The described vibrating stand works as follows. The booster pump 10 is turned on, the working fluid from the oil tank 25 is fed into the suction cavity of the pump 9 and into the hydraulic accumulator 13, the capacity of which is adequate to the total capacity of the hydraulic accumulators 14 and 15, and when the set pressure is reached, the pump 9 is turned on, while the servo valve 17 is in the neutral position, the working cavity 4 is locked. When the preset pressure in the accumulators 14 and 15 reaches the preset pressure from the control unit 21, an electric signal is supplied to the servo valve, which in shape and amplitude corresponds to the given operating mode of the vibrostand, a reciprocating flow is formed in channel 18, which is connected in series with the servo valve in series with the accumulator 14 or with the drain line 24, the accumulator 13 and the suction cavity of the pump 9. Thus, the flow energy in the drain line 24 is returned to the pump.

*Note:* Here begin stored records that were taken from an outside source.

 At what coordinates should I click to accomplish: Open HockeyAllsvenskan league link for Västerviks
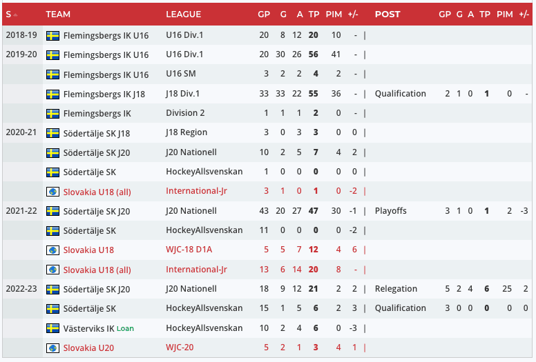tap(204, 328)
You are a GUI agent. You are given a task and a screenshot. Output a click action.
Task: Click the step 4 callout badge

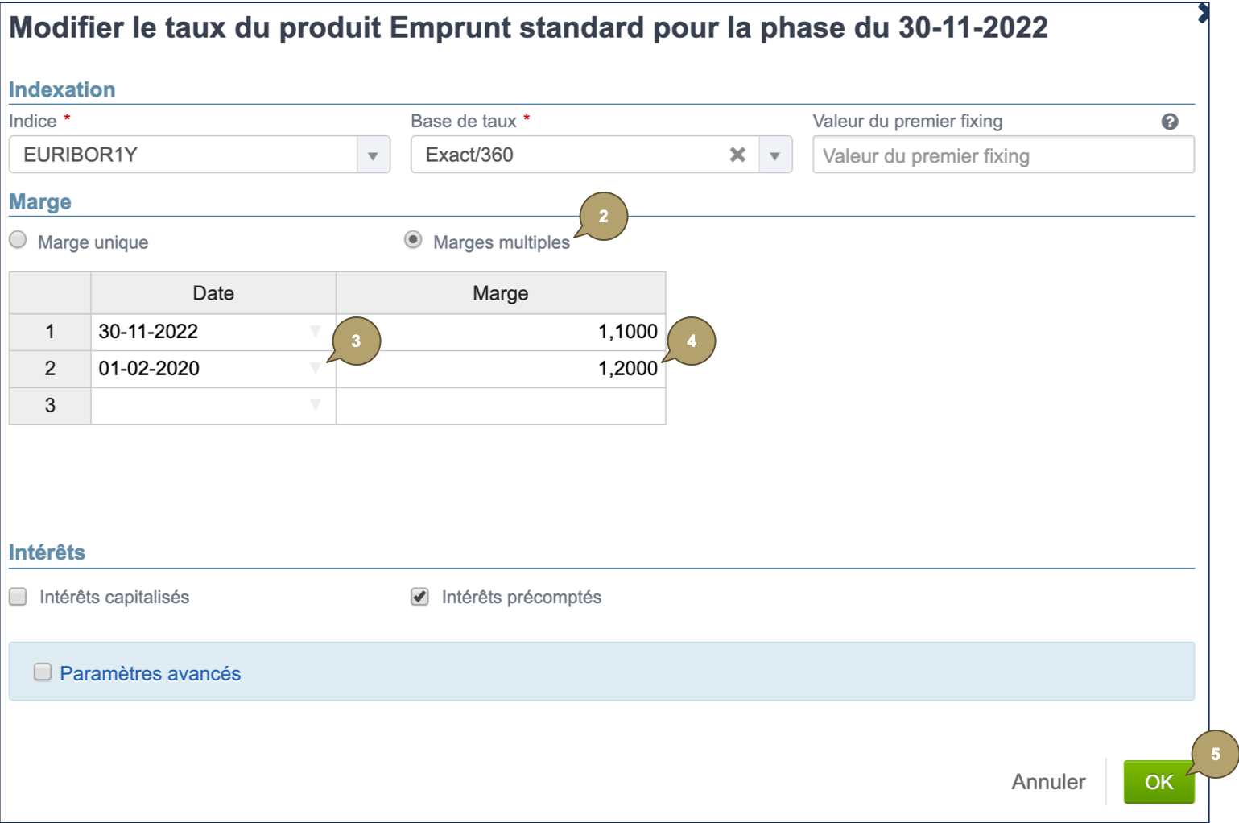[x=692, y=341]
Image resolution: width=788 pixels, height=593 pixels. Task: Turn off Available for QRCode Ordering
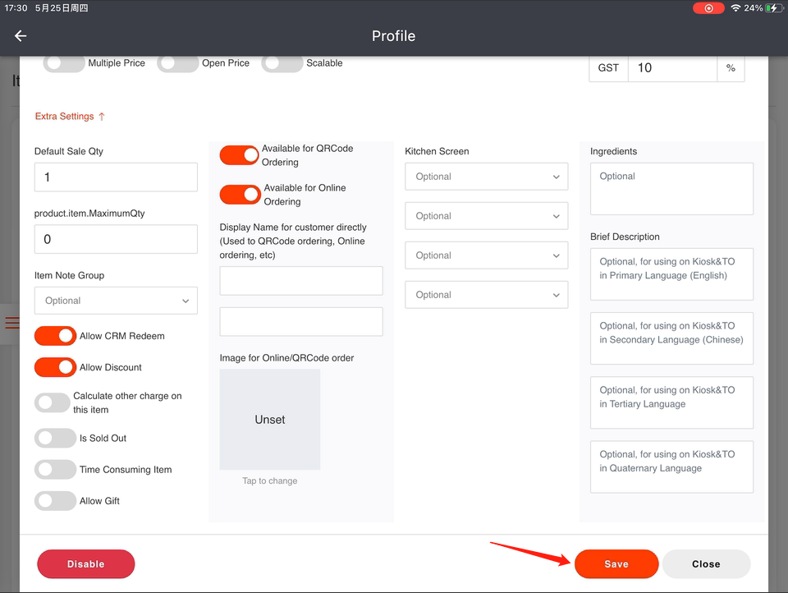(239, 155)
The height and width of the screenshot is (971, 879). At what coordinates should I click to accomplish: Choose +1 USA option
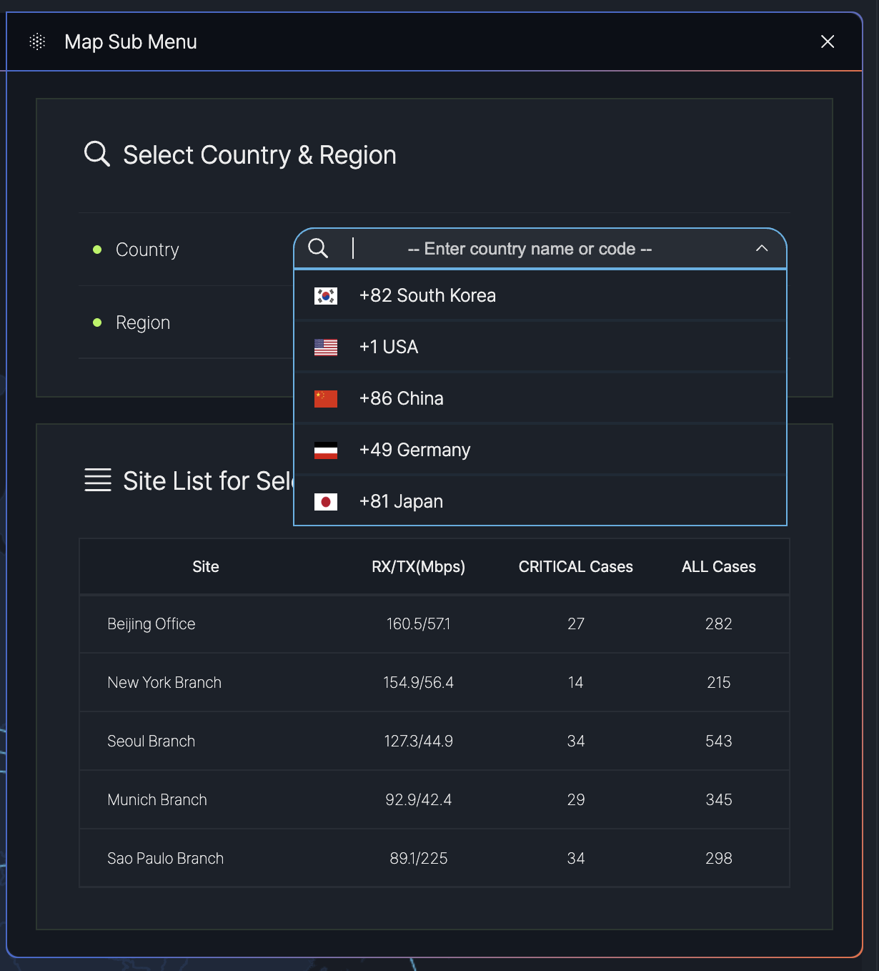click(389, 348)
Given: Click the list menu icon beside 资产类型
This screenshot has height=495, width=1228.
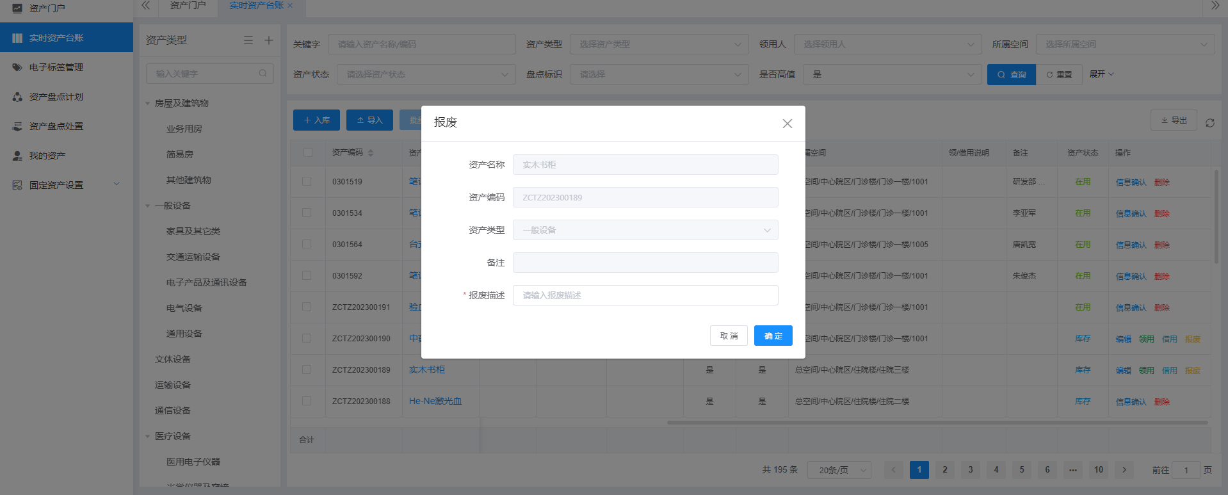Looking at the screenshot, I should point(248,40).
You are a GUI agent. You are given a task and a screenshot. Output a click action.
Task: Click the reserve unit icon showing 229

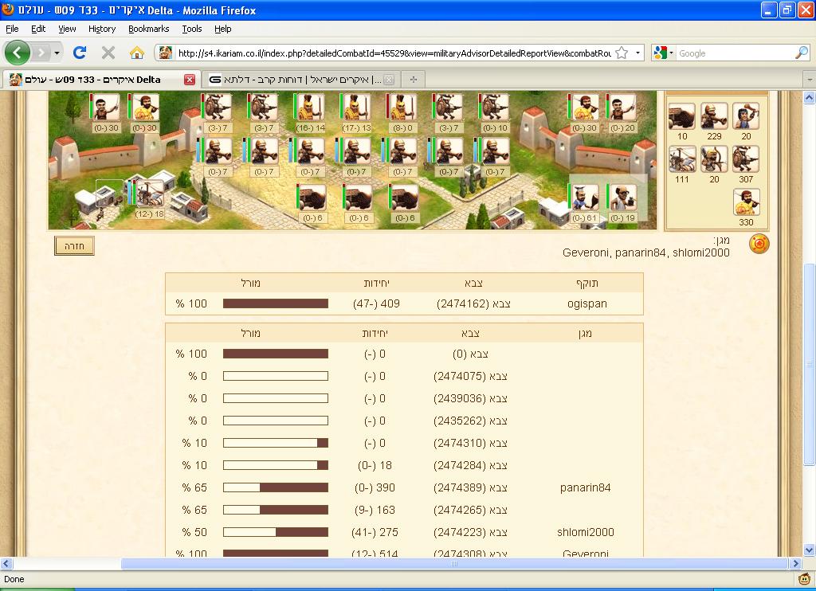(714, 116)
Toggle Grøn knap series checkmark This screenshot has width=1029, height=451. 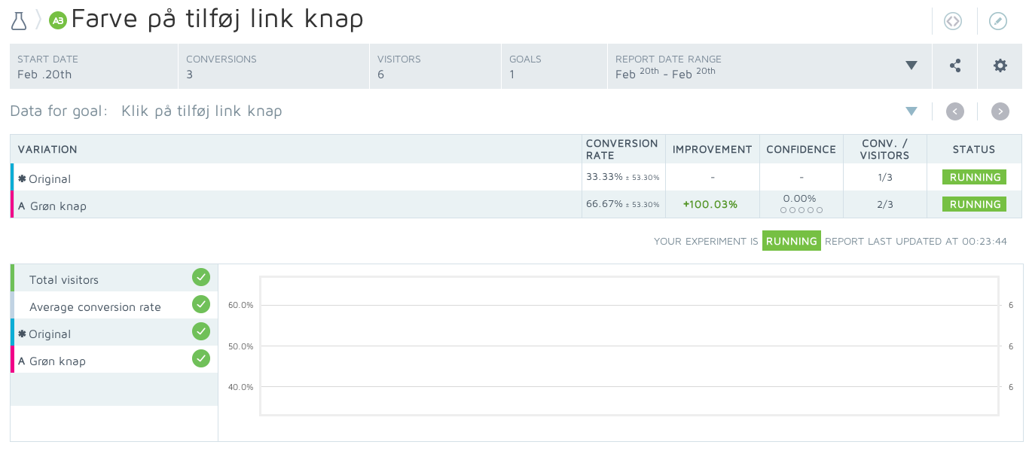200,358
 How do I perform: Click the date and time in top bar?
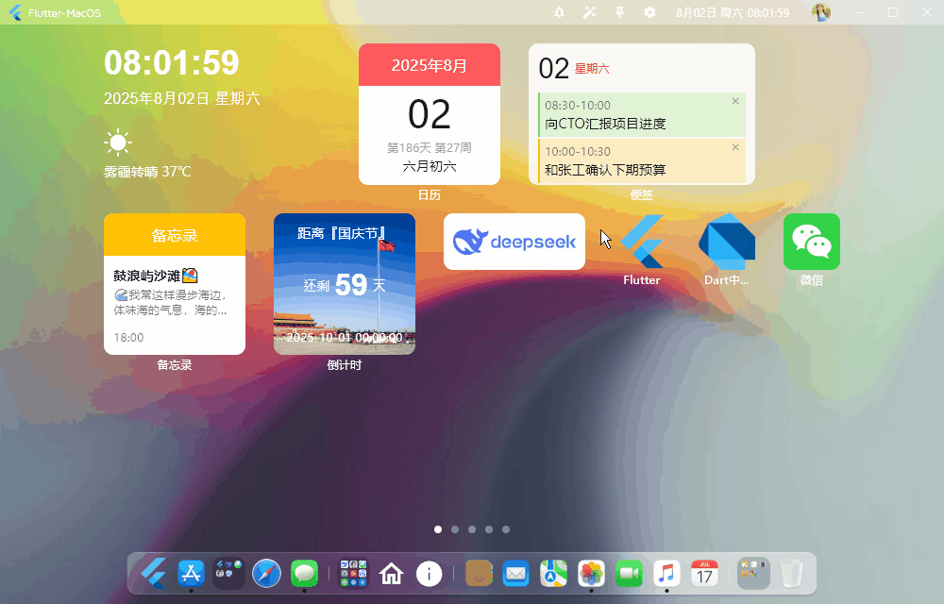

Due to the presence of leaks in the movable joints of the hydraulic cylinder and the pump, the flow in the drain line is slightly less than the flow in the discharge line, losses are replenished by the booster pump 10. Actually, according to the test results of the experimental sample at maximum mode with a main pump capacity of 200 l / min, the booster pump 20 l / min

Hydropneumatic accumulators 13, 14 and 15 smooth out the uneven flow of the working fluid in the discharge and discharge lines. Excessive flow of pumps 10 and 9 is discharged through safety valves 11 and 12.

Claims (1)

An electro-hydraulic test vibrostand, including an actuating cylinder, consisting of a housing, a piston with a rod, forming working hydraulic cavities, a table with displacement and acceleration sensors, a pump unit containing a main power pump and a booster pump, hydraulic accumulators, an electro-hydraulic servo valve connected to the hydraulic cylinder by a feed channel - discharge of the working fluid, the connection line of the units and hydraulic and electrical units, characterized in that the line of draining the working fluid from servo the apana is connected to the suction cavity of the main power pump, while the suction cavity is also connected to the accumulator, a safety valve with an overflow valve and the discharge line of the booster pump.